[Document and screenshot pointing listing]
————————
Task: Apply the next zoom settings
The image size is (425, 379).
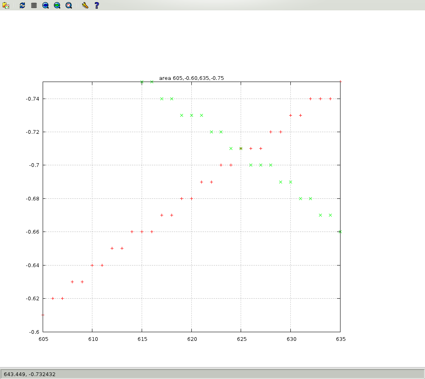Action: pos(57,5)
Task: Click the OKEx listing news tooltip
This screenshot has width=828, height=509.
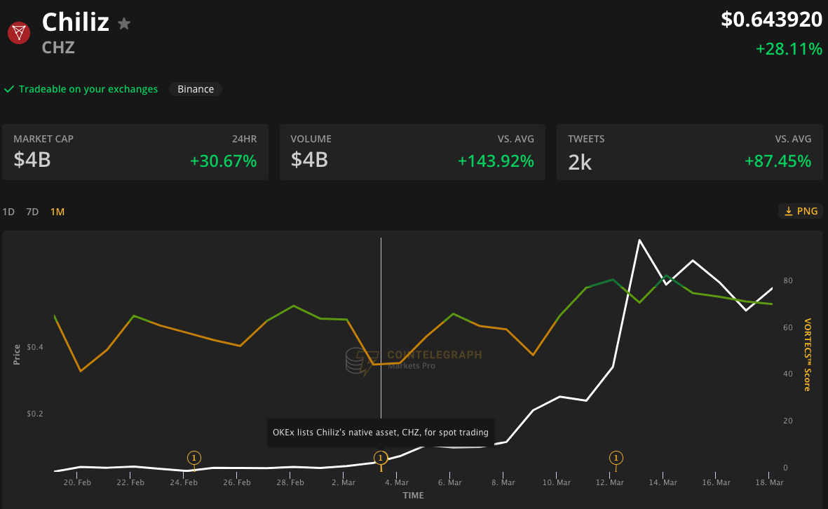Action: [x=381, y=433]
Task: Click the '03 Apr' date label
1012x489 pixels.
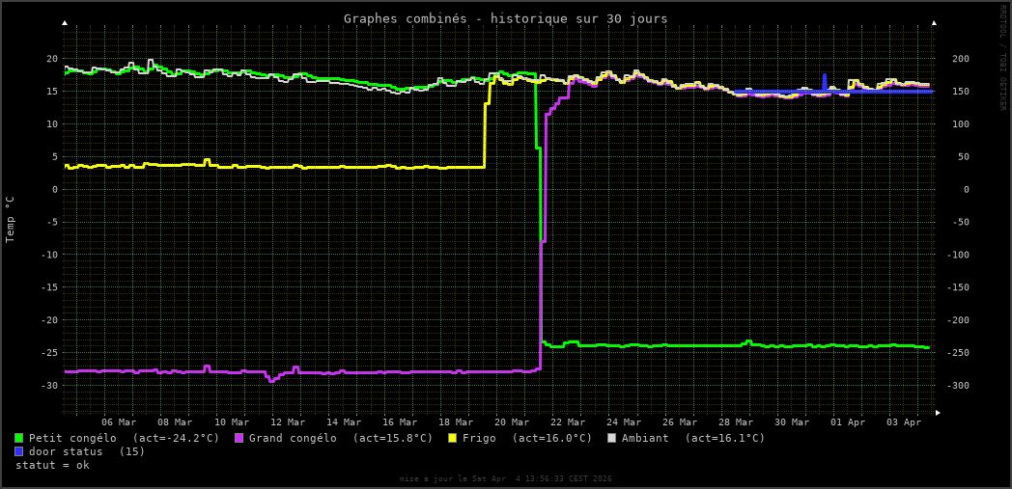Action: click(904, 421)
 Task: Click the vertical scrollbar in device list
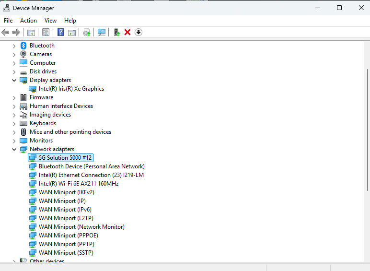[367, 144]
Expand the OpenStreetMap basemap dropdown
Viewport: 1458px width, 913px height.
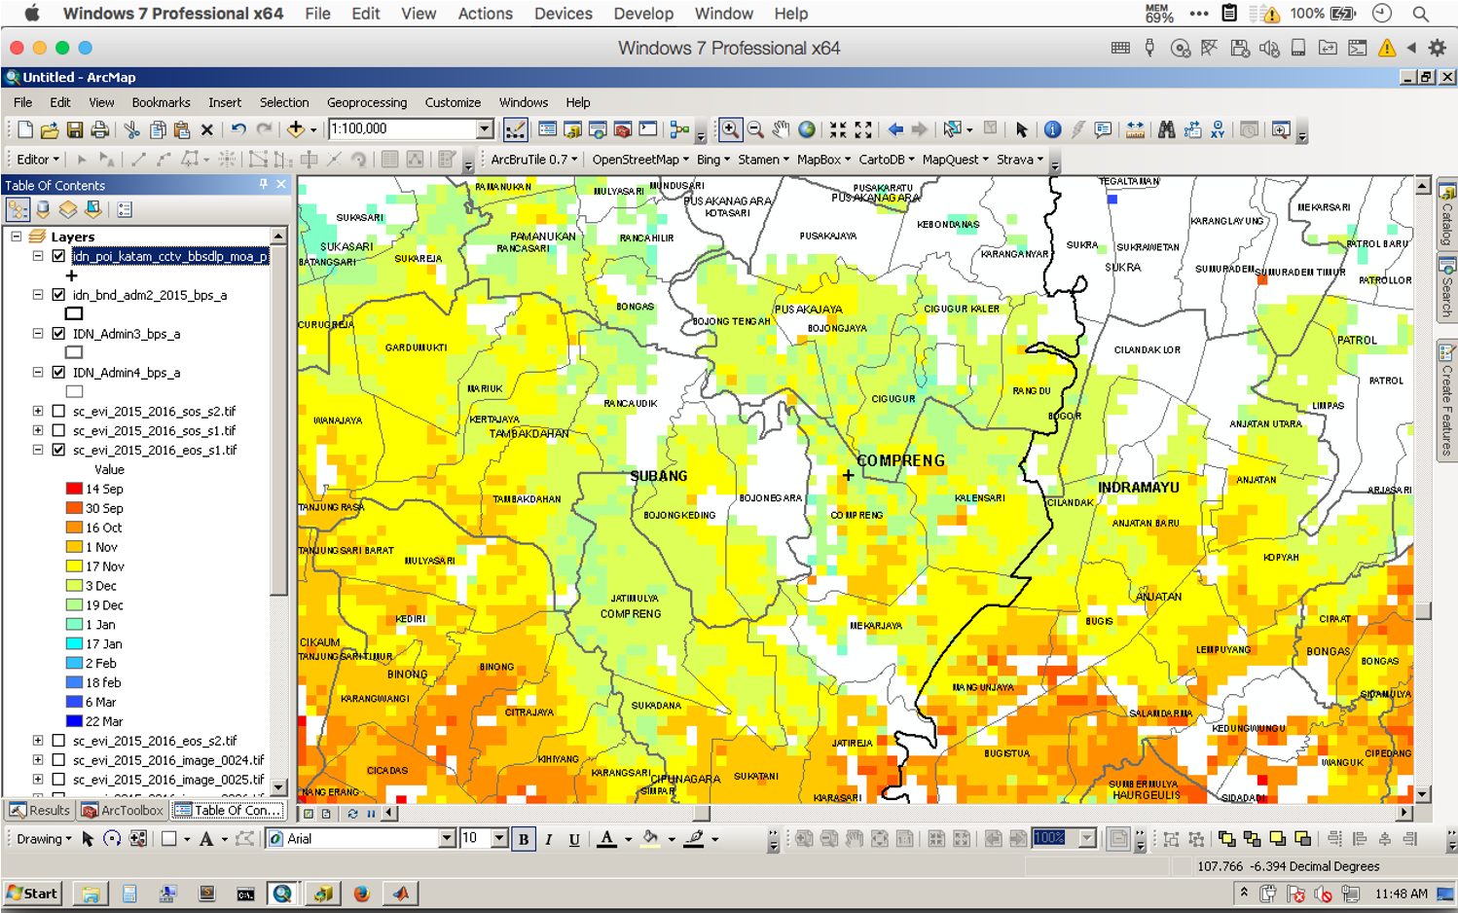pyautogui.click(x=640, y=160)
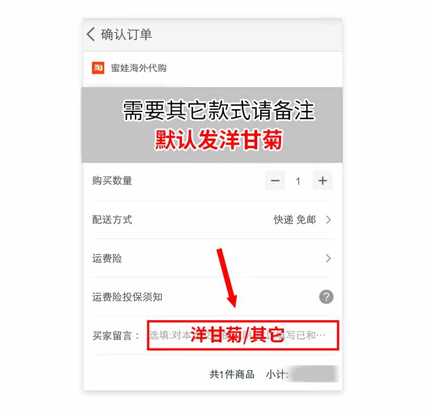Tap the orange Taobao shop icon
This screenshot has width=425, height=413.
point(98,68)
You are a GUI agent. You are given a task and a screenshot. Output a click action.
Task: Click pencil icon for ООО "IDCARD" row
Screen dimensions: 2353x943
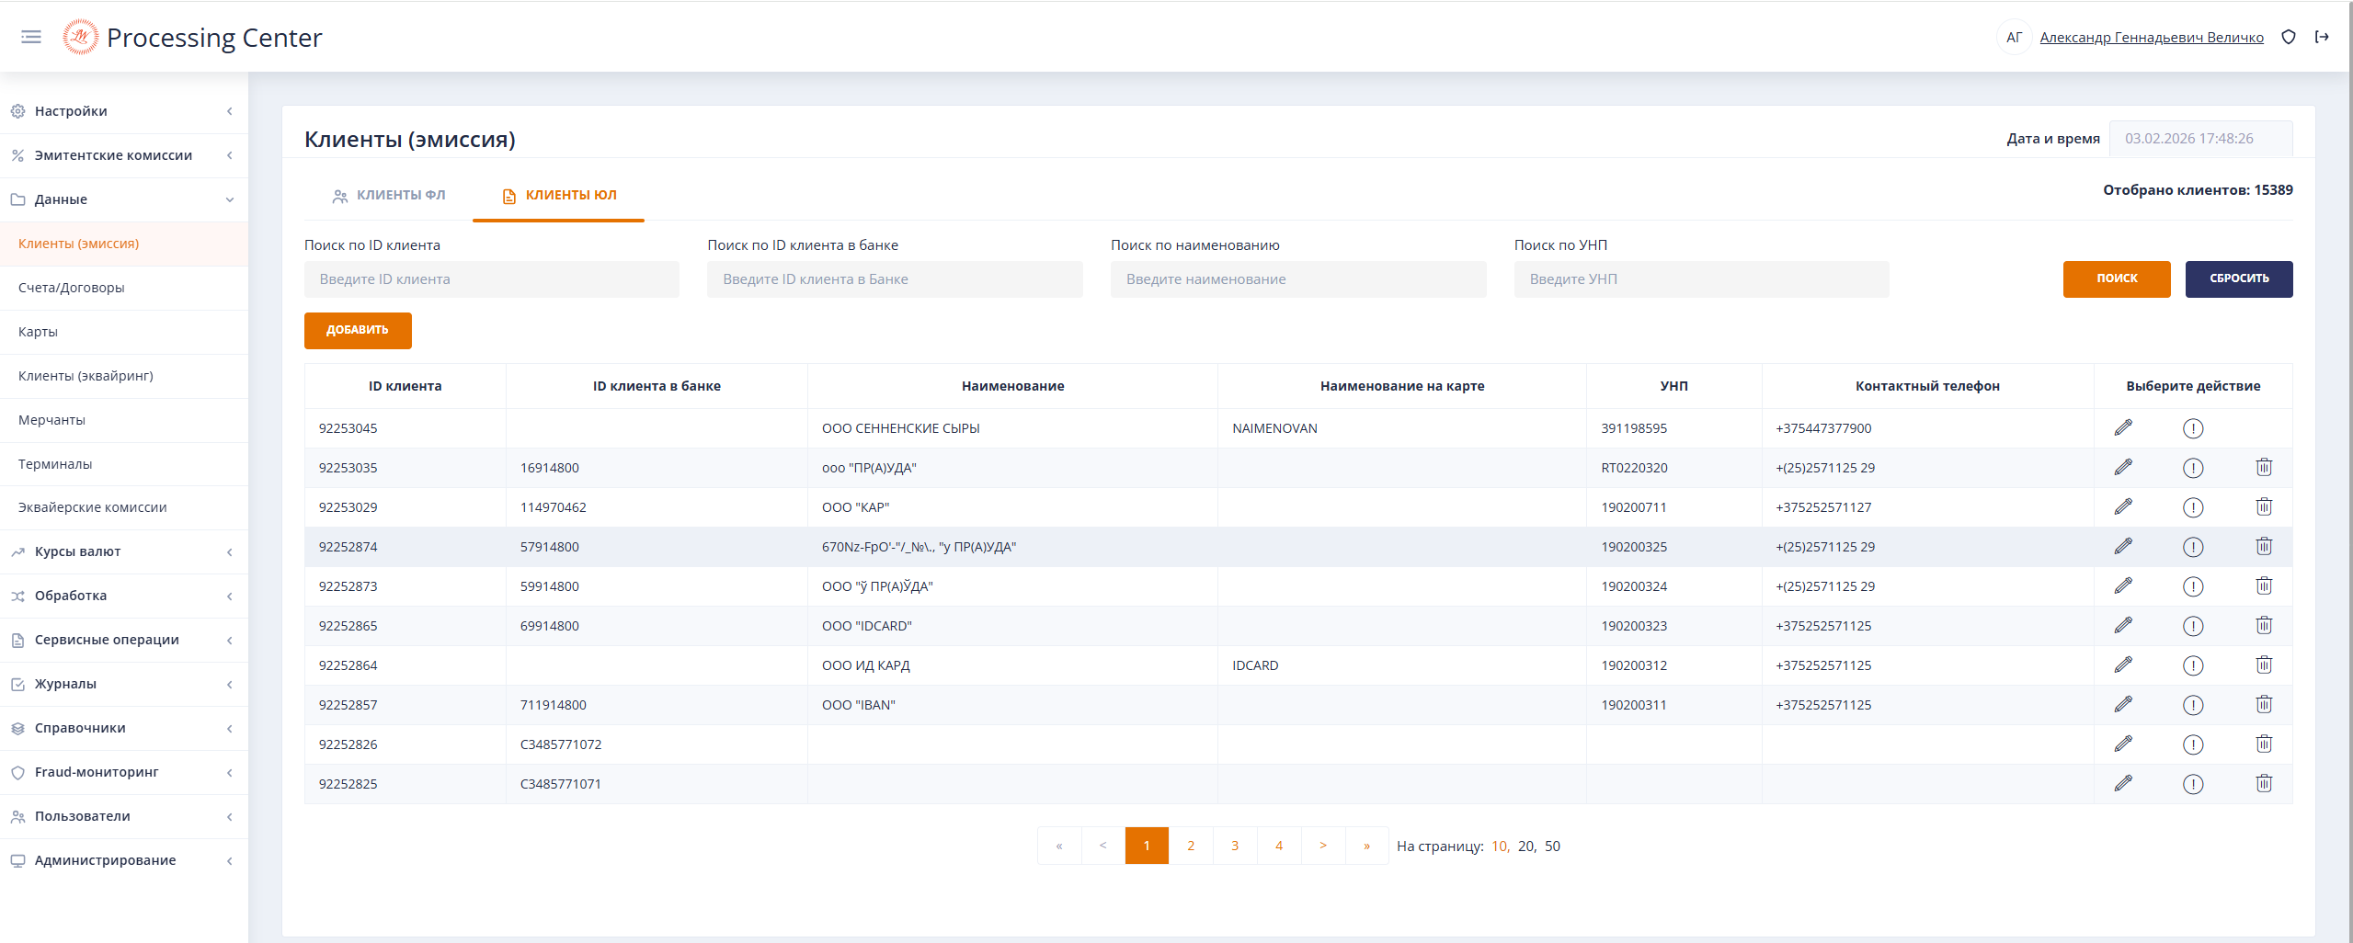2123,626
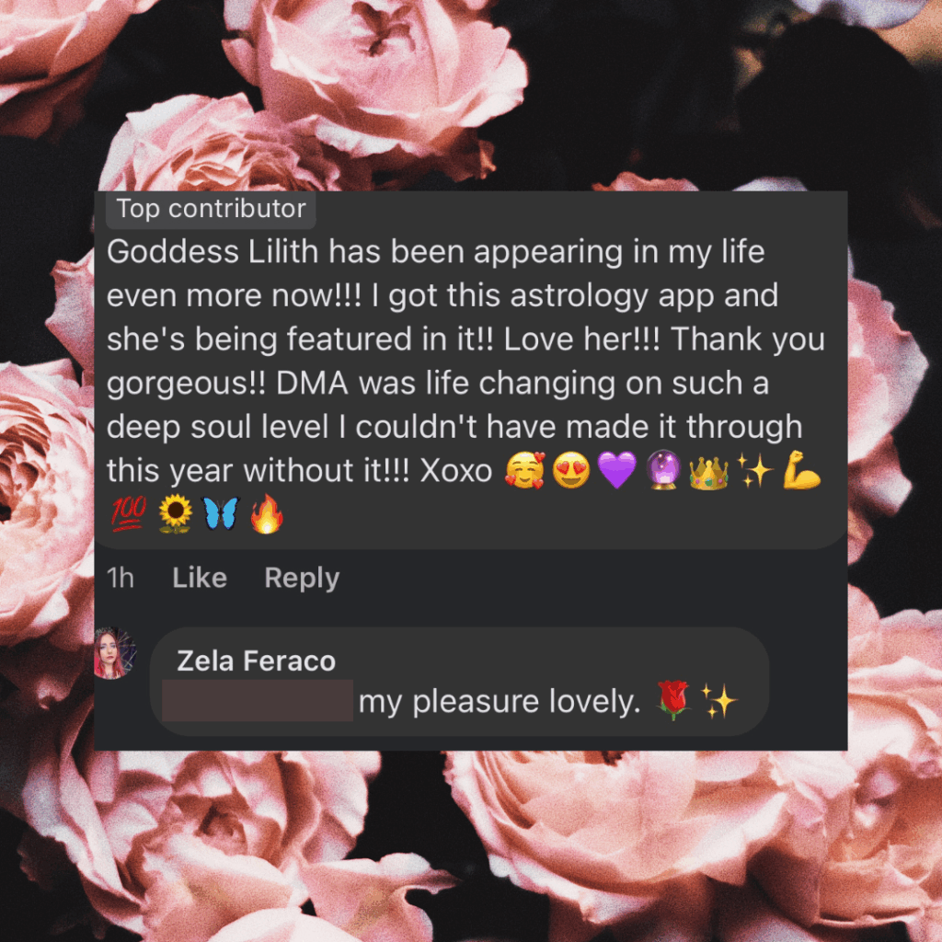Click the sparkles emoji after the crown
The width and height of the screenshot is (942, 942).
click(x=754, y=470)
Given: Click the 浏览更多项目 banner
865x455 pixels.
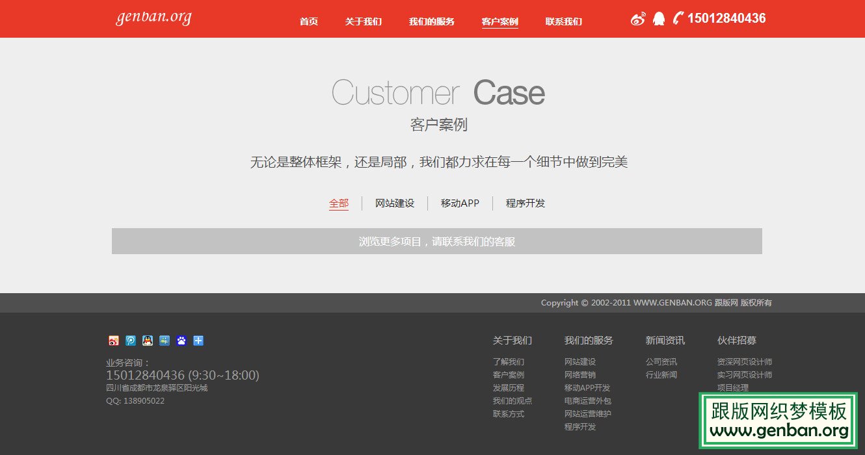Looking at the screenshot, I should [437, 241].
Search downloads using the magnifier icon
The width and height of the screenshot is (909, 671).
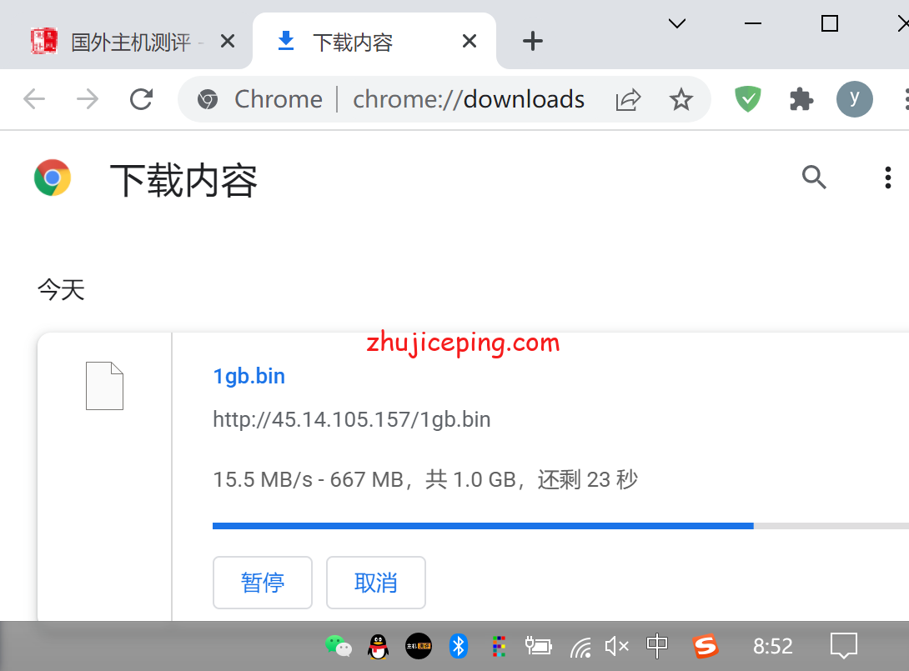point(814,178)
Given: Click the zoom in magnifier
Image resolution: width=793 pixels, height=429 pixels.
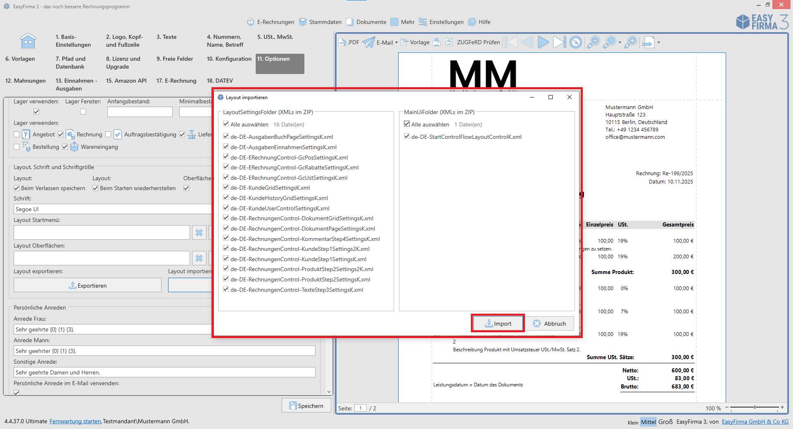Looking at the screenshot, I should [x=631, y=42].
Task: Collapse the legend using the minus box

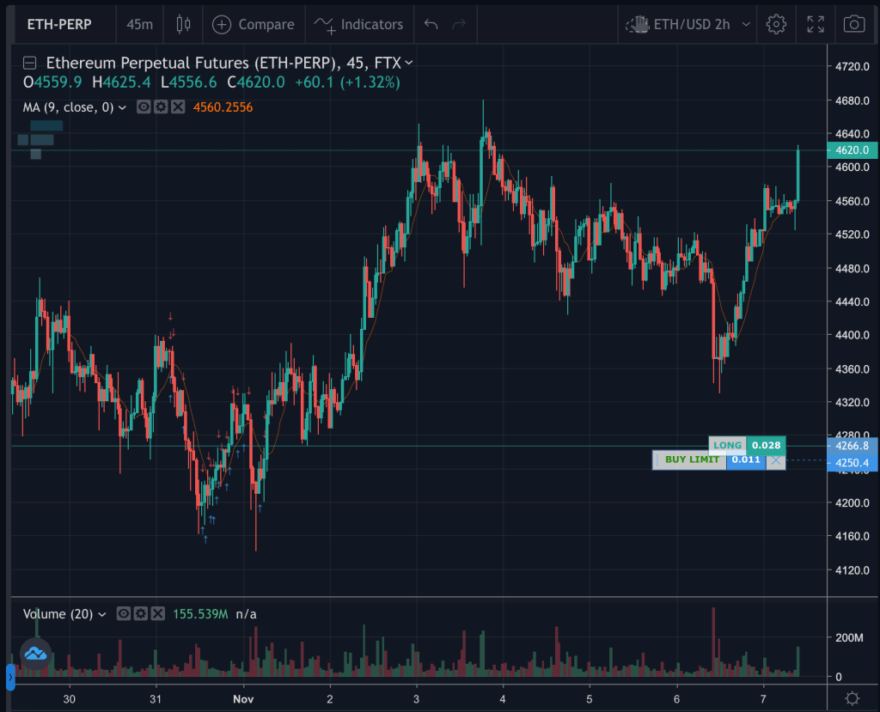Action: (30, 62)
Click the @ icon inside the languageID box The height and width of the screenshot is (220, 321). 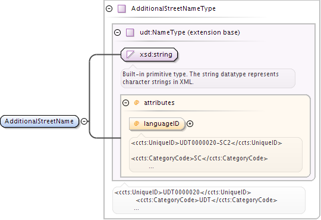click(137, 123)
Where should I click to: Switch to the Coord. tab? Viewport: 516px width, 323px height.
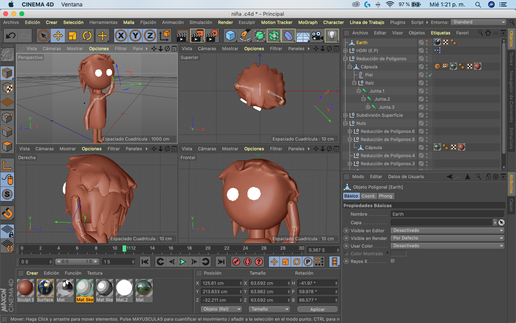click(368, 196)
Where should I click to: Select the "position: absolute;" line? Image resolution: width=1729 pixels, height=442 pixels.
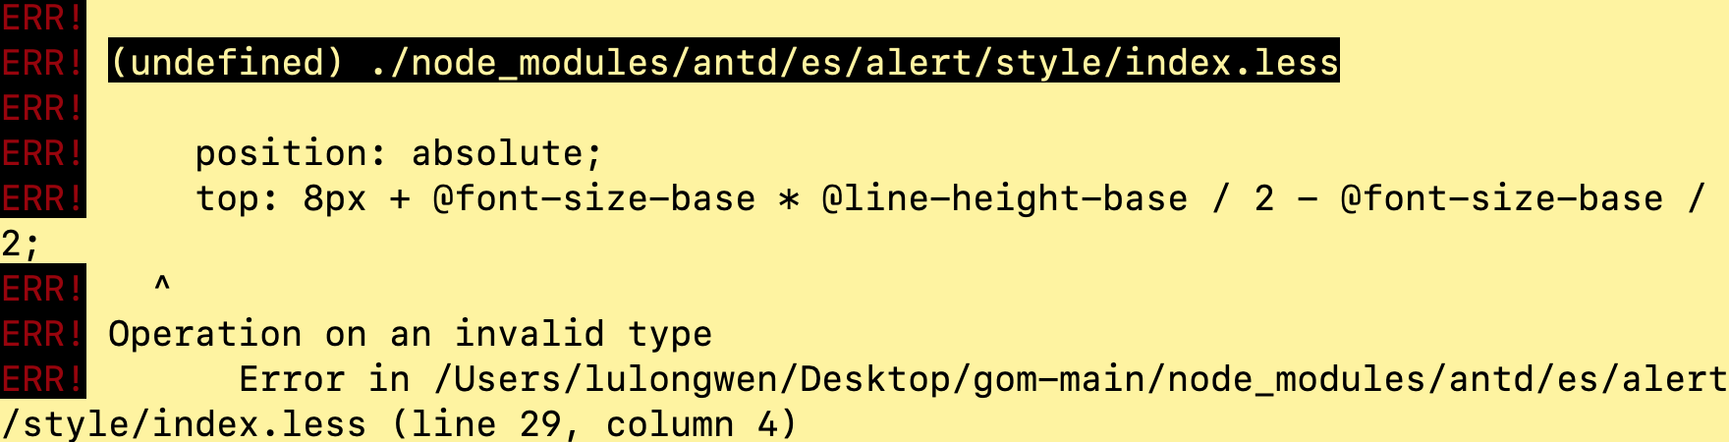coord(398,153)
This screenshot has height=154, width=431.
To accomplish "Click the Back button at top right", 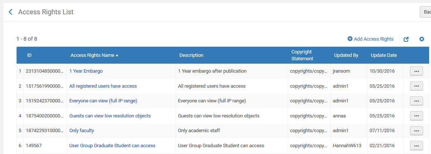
————————
_GIVEN TASK_:
Revise everything from the line containing "Where should I click to: Switch" down to the end of the listing, replacing "Back button" with "Return button" and keeping all else unchanged. Leave the pictures out of your answer.

_THE RESPONSE_:
Where should I click to: Switch to the Coord. tab? Viewport: 516px width, 323px height.
click(368, 196)
Where should I click to: Select the "position: absolute;" line? Image resolution: width=1729 pixels, height=442 pixels.
coord(398,153)
This screenshot has height=154, width=431.
To accomplish "Click the Return button at top right", 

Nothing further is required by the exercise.